Clean scans. The first time I heard these words uttered from my doctor, I felt like the weight of the world had been lifted from my shoulders. It seems like the world has gotten heavier though, and as much as I rejoice in my good fortune (this time round), I can't help but immediately think of what my many friends are going through(have gone through) when the news regarding their scans is "dirty". Mostly, I miss my friends who have succumbed to this disease.
I had my follow up today at Dana, and on my way home, I went to Prana, a raw restaurant outside of Boston that I used to go to with Bethany. As I sipped my immune boosting carrot smoothie on the drive back to Worcester, I went over the details of our friendship. Every word that past between us, the sound of her voice, her smile, walks we took when she was "healthy", and the ones we took when she was in a wheel chair, every part of our time together is vivid and alive within me. I cherish people like poetry, I keep them deep within me so that I can visit them always, and continue to learn from them whether they're there..or not. I suppose that all of us that participate in a cancer support group are vessles of memories. I think we all get how important it is to realize how vast and deep the impressions are cast within us as we develop friendships with other people who are part of the struggle.
I'm so happy to have a clean bill of health right now, I'm so grateful for my life and this crazy path that's allowed me to pierce through anything even close to being commonplace.
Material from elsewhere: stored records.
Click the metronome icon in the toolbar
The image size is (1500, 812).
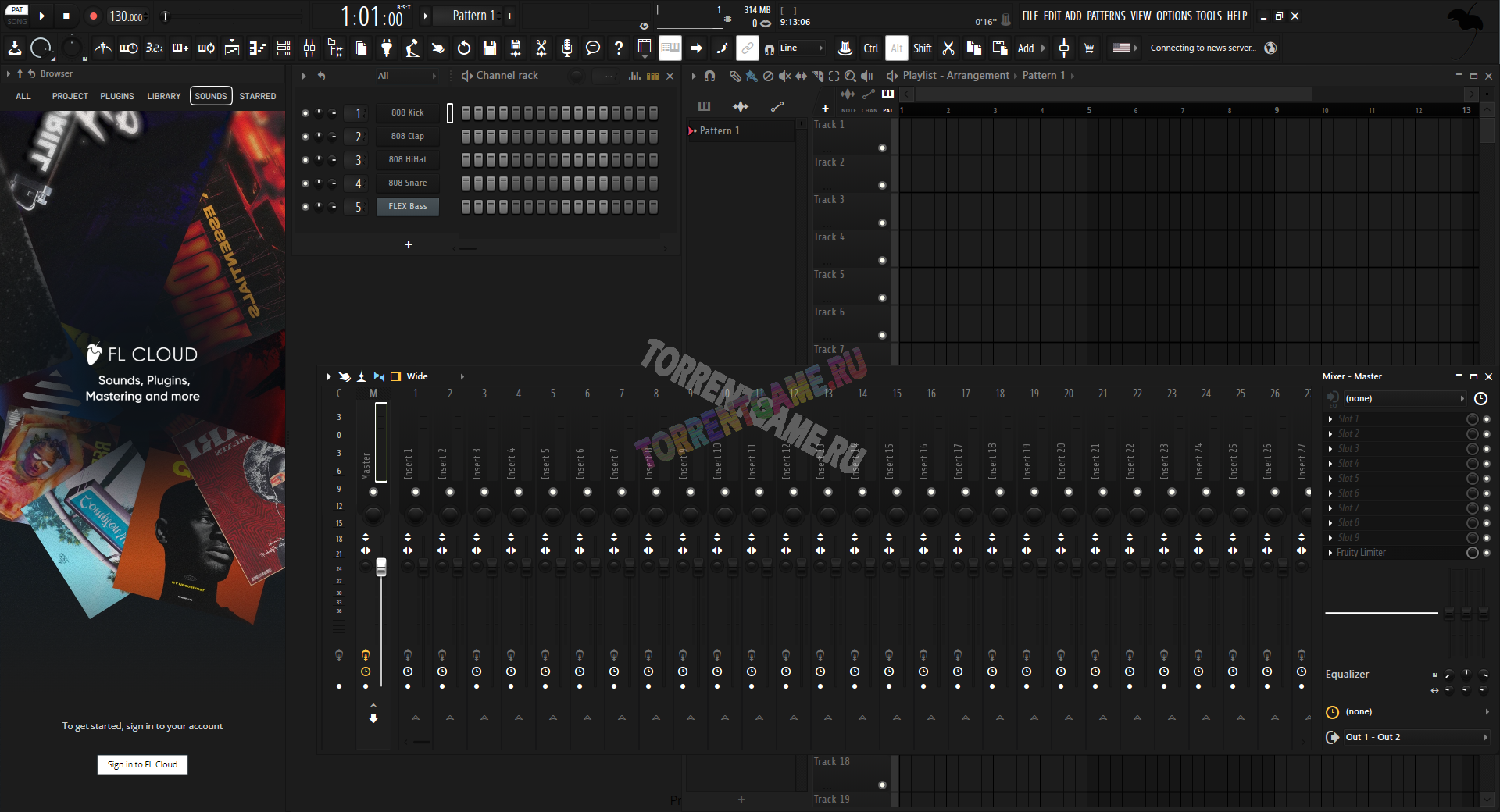pos(102,48)
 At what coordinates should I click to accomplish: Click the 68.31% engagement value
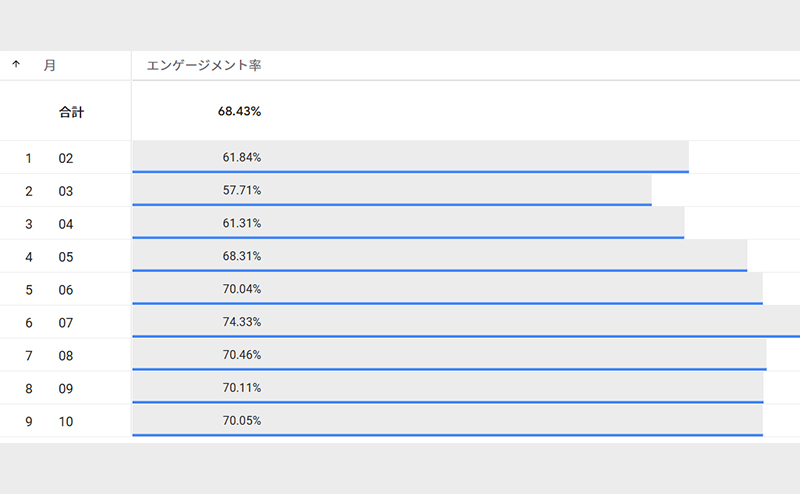[242, 256]
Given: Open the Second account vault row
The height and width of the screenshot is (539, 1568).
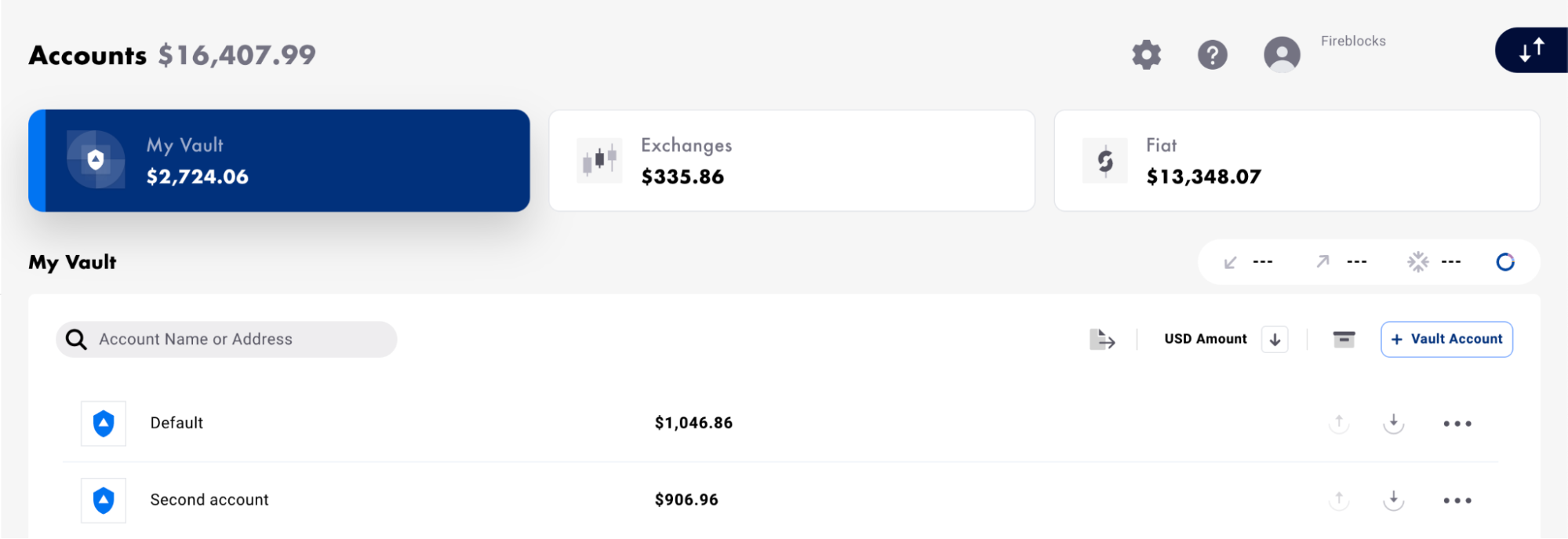Looking at the screenshot, I should [209, 500].
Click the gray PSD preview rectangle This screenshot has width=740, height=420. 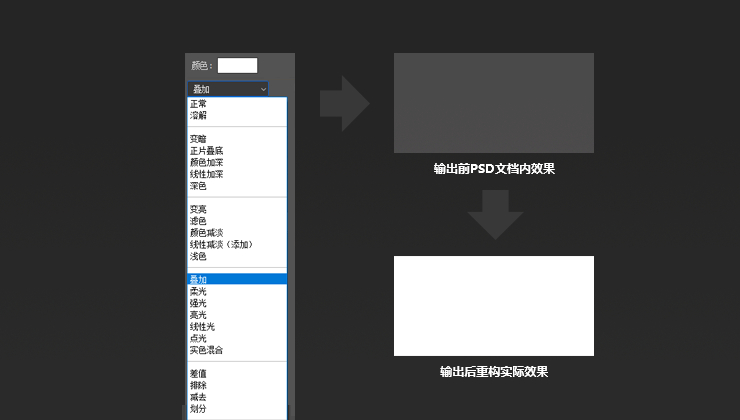tap(493, 103)
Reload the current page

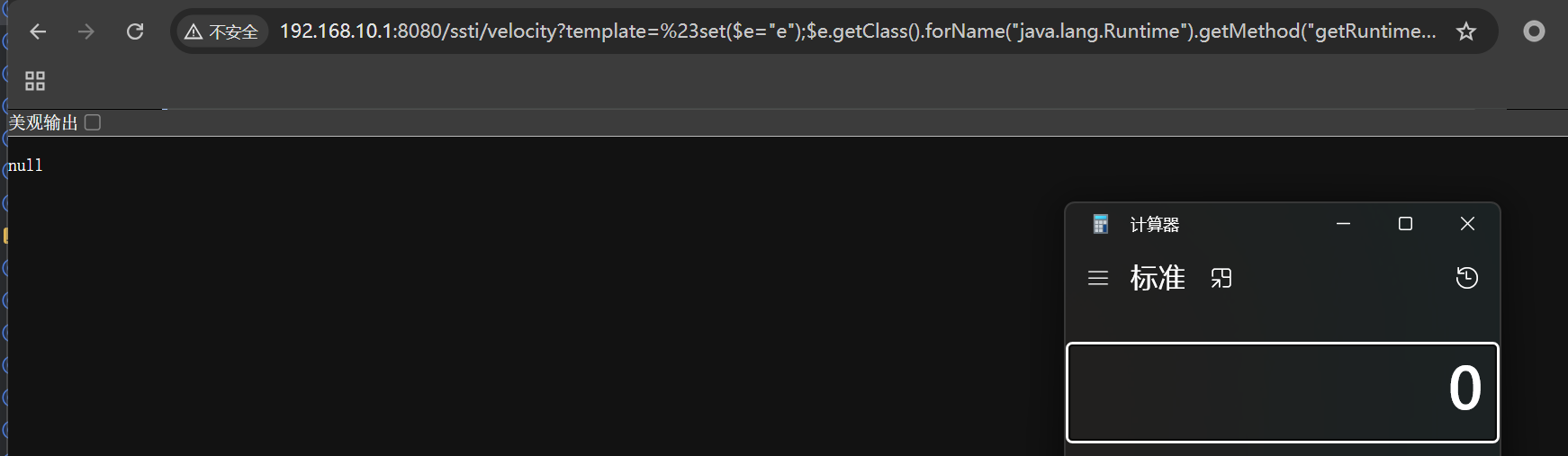tap(135, 31)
More time with my babies, more time with my husband, more time with my family and friends...more time with my memories too..

Tuesday, June 14, 2011

Don't piss it away

Not to steal blatantly from John Lennon, but imagine if everyone actually lived to their potential. What would the world be like if we didn't watch TV, if every decision was carefully weighed, if we really thought outside ourselves and opened our eyes to the rest of the universe? The single most annoying phrase to me is, "I'm bored". If you could take one second and freeze it in time, it'd take an entire life to exhaust all the possible ways of looking at it. Yet it rolls, unfolds and creates itself as we take each step. Enjoy it, don't piss it away!

Monday, June 13, 2011

6 years and 2 days of Charly Painter

Every night when I tuck my little angels in, I ask them if they still have their magic. After 6 years and 2 days, Charly still says yes. She and I both know that she's answering the underlying questions, "are you happy, are you creative, are you innocent, do you love life, do you believe in Santa, do you fill your imagination without boundaries?" I love the feeling of her head as she nods yes while we hug. She and I both know that this is how I get my magic. I'm grateful beyond all words that I've been able to tuck her in every night for this past year. Happy Birthday Beauty!

Monday, June 6, 2011

Commencement, Umass Med School Style

I shed a tear at commencement when Arthur Pappas was given an honorary degree for his many MANY years of service as a sports medicine doctor. I have a soft spot in my heart for little old men, so when they wheeled him out and honored him, he trembled with pride, and I broke like a little girl. I love when people are good to each other.. it makes the injustices that we all mediate a little less pronounced. I think that the kindness bestowed upon that gentle man on stage somehow erased negativity somewhere else in the world.
The rest of commencement was just as one would imagine, long gowns on a hot day, speeches from people who were engorged with the moment, palpable closure as we stepped off the stage, degrees in hand. It may have been a long LONG tough road, but it was definitely worth it. THE END!

Thursday, June 2, 2011

Jen Goodman Linn, you are one bad MF(H)

Today I'm wearing my cycle for survival long sleeve jersey. I wear it to honor two women who continue to inspire me every day. Alyssa, who lost her battle to angiosarcoma a couple months ago, will forever be a part of every step I take. Jen Goodman Linn, who is fiercely battling MFH, is not only shaping the contours of my life, but has changed the entire landscape of rare cancer research. Jen, and her husband Dave, started cycle for survival in 2007 after being diagnosed (in 2004) with sarcoma. When handed a diagnosis of cancer, everyone fights. We all do what we can to survive, not just in years, but in this one moment. We fight for our sanity, we fight for our loved ones, we fight for one more minute in order to be engaged in this world. Sometimes however, people are inspired to carry the fight beyond themselves. Jen is the poster child of how to fight for all people with rare cancers. Beyond the 9 million dollars that cycle for survival has raised for rare cancer research at Memorial Sloan-Kettering, Jen has taken it upon herself to help people in ANY WAY imaginable. Want to be inspired by a modern day Bodhisattva? Check out her blog and see how she lives! Want to help her grow a legacy that will outlive our entire generation? be part of the cycle for survival movement!